Data from the Bureau of the Treasury show that the amount of subsidies for the eight months dropped by 34 percent from P136.7 billion in the same period of 2021.
Most of the subsidies given out from January to August went to healthcare, irrigation and housing initiatives, with Philippine Health Insurance Corp. (PhilHealth) receiving the largest amount at a total of P33.69 billion.
Others among the top five recipients of subsidies were the National Irrigation Administration (NIA) with P26.75 million; National Housing Authority (P8.94 billion); National Food Authority or NFA (P3.56 billion); and Bases Conversion and Development Authority (P2.17 billion).

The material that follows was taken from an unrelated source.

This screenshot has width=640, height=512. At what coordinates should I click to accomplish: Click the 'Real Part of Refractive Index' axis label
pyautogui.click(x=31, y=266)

In August alone, the government spent P15.54 billion on subsidies, lower by 63 percent compared to the P42.35 billion given out in the same month last year.
PhilHealth received the month’s largest amount at P11.23 billion while the NIA got P2.53 billion; Philippine Fisheries Development Authority, P291 million; NFA, P219 million; and Philippine Children’s Medical Center, P164 million.
From January to August, the reduction in subsidies outpaced that of interest and principal payments on borrowings, which decreased by 25 percent to P682.25 billion from the P909.32 billion paid out in the same period of 2021.
The amount spent on debt servicing dropped as a decrease in amortization outran an increase in interest payments.
For the eight month period, a total of P340.08 billion was spent on interest payments, showing an increase of 17 percent from the yearago P291.49 billion.
Also, a total of P342.77 billion in principal was paid, falling by 45 percent from P617.83 billion in the first eight months of last year.
Latest data show that, at the end of August, the debt stock reached a new record high of P13.02 trillion. Of the total, 69 percent or P8.94 trillion were domestic borrowings while 31 percent or P4.08 trillion was obtained from foreign lenders.
As of the end of the first semester, the debt-to-GDP ratio has receded from 63.5 percent at the end of
March but still above the 60-percent threshold that is considered prudent based on international standards.
The Marcos administration’s economic team has set a goal of reducing the debt-to-GDP ratio to 52.5 percent by 2028 or the end of the President’s term.